● **原文**:
=====
②維持管理費: 庭の手入れ、最低限の修繕、火災保険料など、放置していても一定の費用がかかります。
建物の急速な老朽化: 人が住まなくなった家は、換気が行われず湿気がこもり、驚くほど早く傷みます。カビ、シロアリ被害、雨漏り、壁のひび割れなどが進行します。
倒壊・破損のリスク: 老朽化が進むと、台風や地震などで建物が倒壊したり、屋根材などが飛散したりして、近隣に被害を及ぼす危険性があります。その場合、所有者として損害賠償責任を問われる可能性があります。
防犯上のリスク: 不審者の侵入、放火、ゴミの不法投棄などのターゲットになりやすく、地域の治安悪化の原因にもなりかねません。
景観・衛生上の問題: 雑草が生い茂り、害虫が発生するなど、周辺の景観を損ない、衛生的な問題を引き起こす可能性があります。
資産価値の低下: 放置期間が長くなるほど、建物の価値は下がり、いざ売却しようと思っても買い手が見つかりにくくなったり、売却価格が大幅に下がったりします。
このように、空き家の放置は、所有者自身にとっても地域社会にとっても、多くのデメリットしかもたらしません。
2. 選択肢①「売却する」:現金化と負担軽減
【メリット】
まとまった現金を得られる。(相続税の納税資金や、遺産分割に充てられる)
固定資産税や維持管理費の負担から解放される。
管理の手間がなくなる。
空き家問題の心配がなくなる。
【デメリット】
思い出の詰まった家を手放すことになる寂しさ。
希望する価格で売れない、買い手が見つからない可能性。
=====
● **指示**:
#1 原文のうち、「建物の急速な老朽化: 人が住」から「管理の手間がなくなる。」までを両端も含めて一字一句違えずに引用すること。
#2 次の(a)〜(c)が原文と合っているかを「はい」か「いいえ」で答え、それぞれ判断の決め手となる原文の語句をそのまま引用せよ。
(a) 人が住まなくなった家は、換気が行われないために早く傷む。
(b) 空き家が近隣に被害を及ぼしても、所有者が損害賠償責任を問われることはない。
(c) 売却のメリットの一つとして、管理の手間がなくなることが挙げられている。

● **データ内容**:
=====
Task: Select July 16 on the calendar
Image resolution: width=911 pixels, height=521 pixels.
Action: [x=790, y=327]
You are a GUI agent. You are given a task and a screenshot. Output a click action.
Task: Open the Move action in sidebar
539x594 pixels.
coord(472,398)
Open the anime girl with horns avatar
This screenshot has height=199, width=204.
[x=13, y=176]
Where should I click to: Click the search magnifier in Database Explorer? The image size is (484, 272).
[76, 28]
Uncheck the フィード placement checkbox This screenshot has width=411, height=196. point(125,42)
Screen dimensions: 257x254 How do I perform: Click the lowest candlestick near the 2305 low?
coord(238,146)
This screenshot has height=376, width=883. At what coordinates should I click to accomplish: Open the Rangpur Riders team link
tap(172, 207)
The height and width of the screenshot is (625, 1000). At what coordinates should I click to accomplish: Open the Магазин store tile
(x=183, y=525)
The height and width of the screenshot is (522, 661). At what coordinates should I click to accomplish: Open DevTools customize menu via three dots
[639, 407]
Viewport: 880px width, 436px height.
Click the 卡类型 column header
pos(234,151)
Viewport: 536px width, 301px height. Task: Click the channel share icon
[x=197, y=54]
=====
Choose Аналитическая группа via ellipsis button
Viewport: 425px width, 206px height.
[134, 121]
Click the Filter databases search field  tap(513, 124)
=====
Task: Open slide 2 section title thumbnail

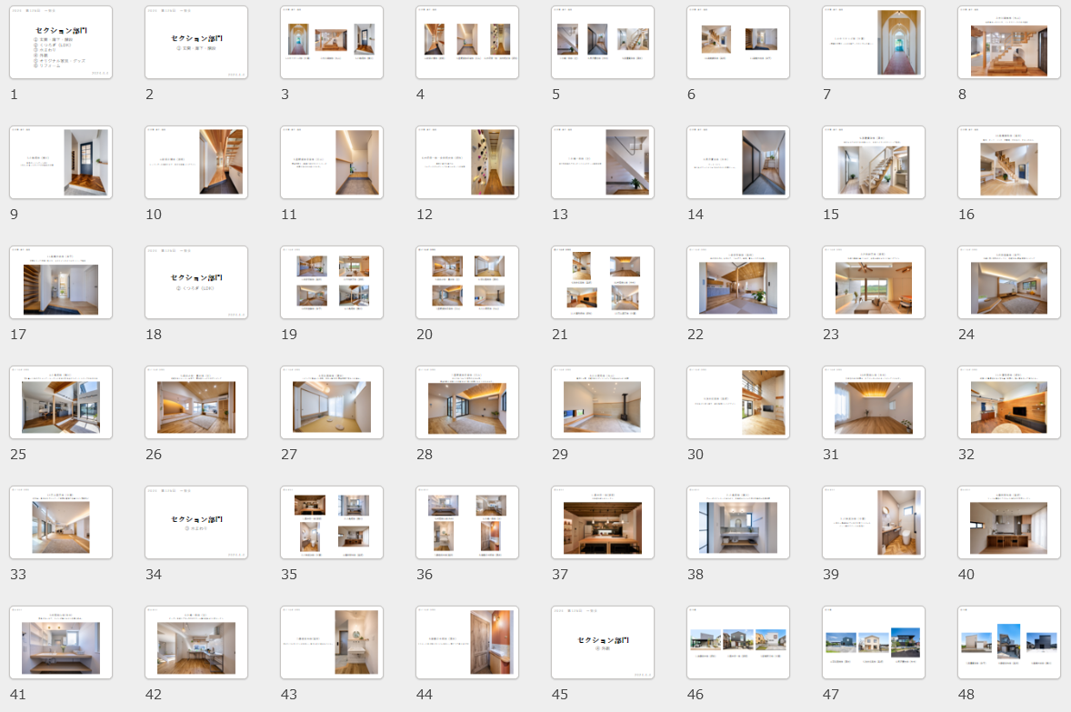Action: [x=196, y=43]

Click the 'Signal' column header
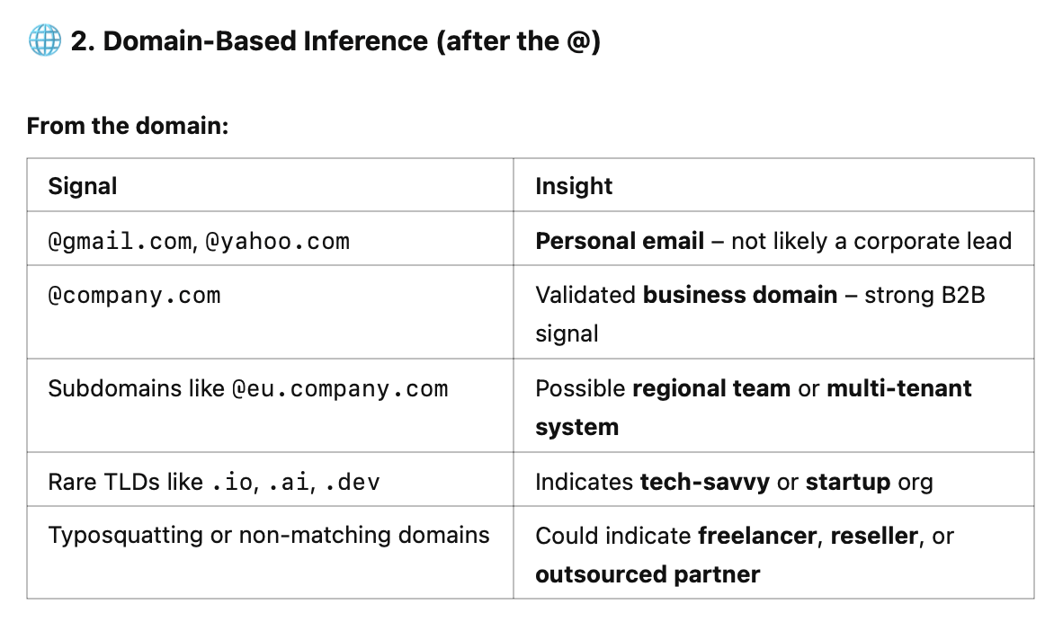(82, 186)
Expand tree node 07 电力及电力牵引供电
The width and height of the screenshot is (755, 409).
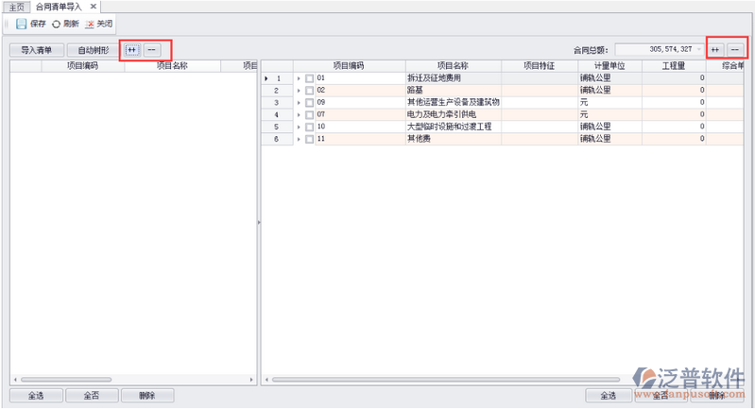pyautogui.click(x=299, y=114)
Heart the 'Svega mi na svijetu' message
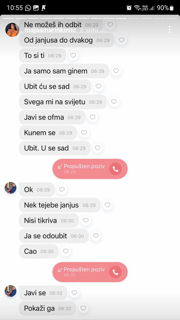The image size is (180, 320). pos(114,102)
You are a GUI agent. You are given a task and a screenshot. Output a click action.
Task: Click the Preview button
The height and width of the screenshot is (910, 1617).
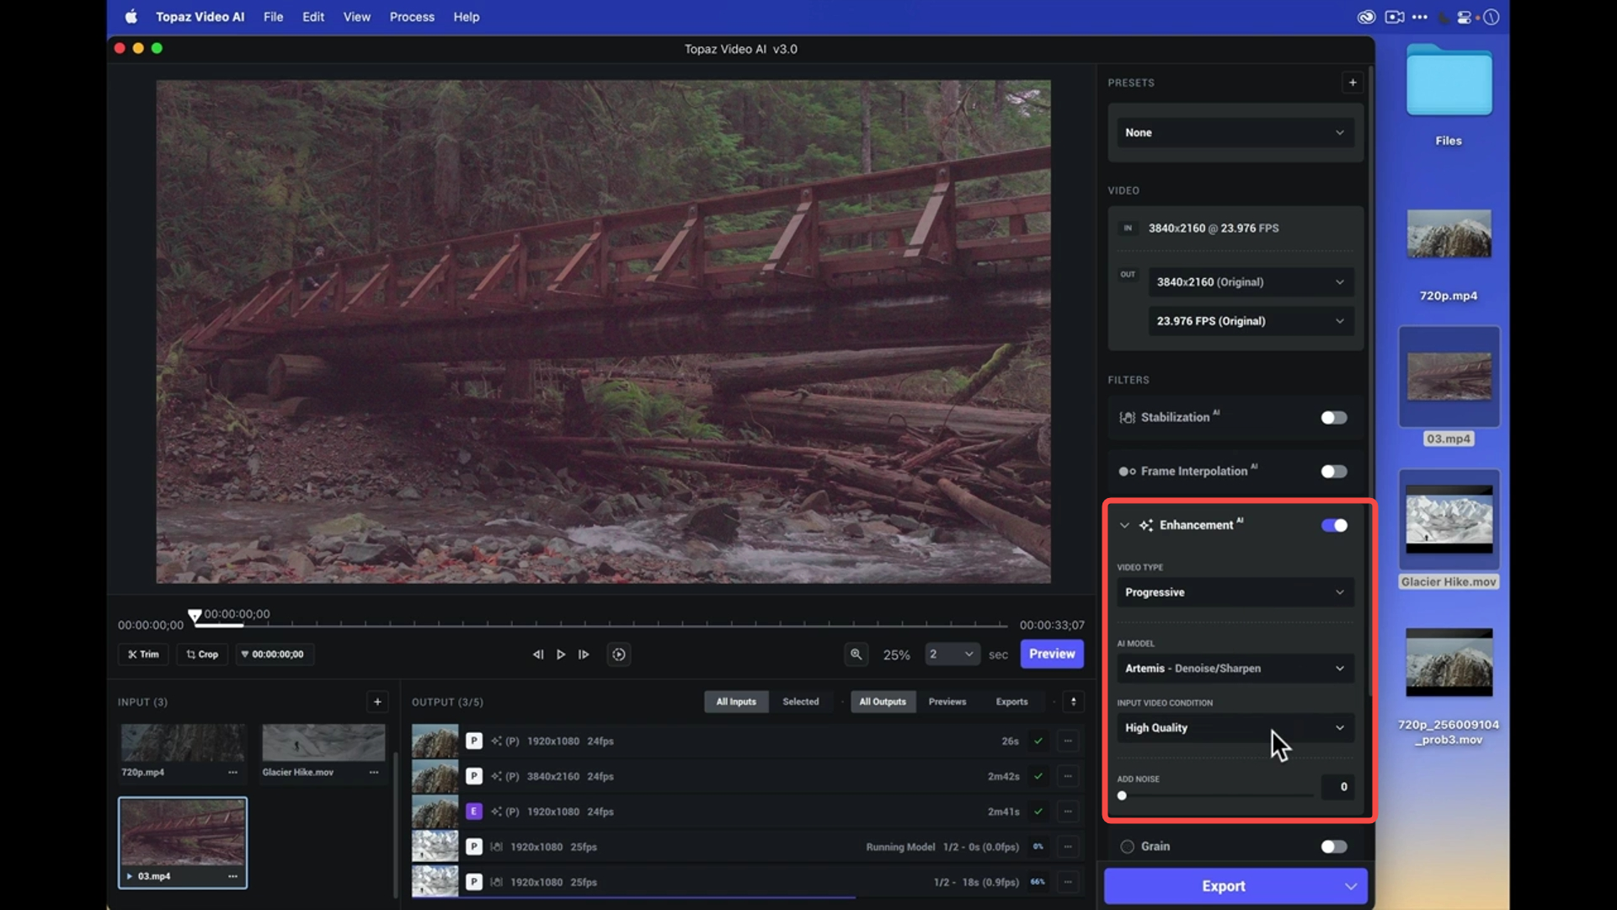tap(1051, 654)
=====
● **解答**:
#1
建物の急速な老朽化: 人が住まなくなった家は、換気が行われず湿気がこもり、驚くほど早く傷みます。カビ、シロアリ被害、雨漏り、壁のひび割れなどが進行します。
倒壊・破損のリスク: 老朽化が進むと、台風や地震などで建物が倒壊したり、屋根材などが飛散したりして、近隣に被害を及ぼす危険性があります。その場合、所有者として損害賠償責任を問われる可能性があります。
防犯上のリスク: 不審者の侵入、放火、ゴミの不法投棄などのターゲットになりやすく、地域の治安悪化の原因にもなりかねません。
景観・衛生上の問題: 雑草が生い茂り、害虫が発生するなど、周辺の景観を損ない、衛生的な問題を引き起こす可能性があります。
資産価値の低下: 放置期間が長くなるほど、建物の価値は下がり、いざ売却しようと思っても買い手が見つかりにくくなったり、売却価格が大幅に下がったりします。
このように、空き家の放置は、所有者自身にとっても地域社会にとっても、多くのデメリットしかもたらしません。
2. 選択肢①「売却する」:現金化と負担軽減
【メリット】
まとまった現金を得られる。(相続税の納税資金や、遺産分割に充てられる)
固定資産税や維持管理費の負担から解放される。
管理の手間がなくなる。

#2
(a) はい。「人が住まなくなった家は、換気が行われず湿気がこもり、驚くほど早く傷みます。」
(b) いいえ。「その場合、所有者として損害賠償責任を問われる可能性があります。」
(c) はい。「管理の手間がなくなる。」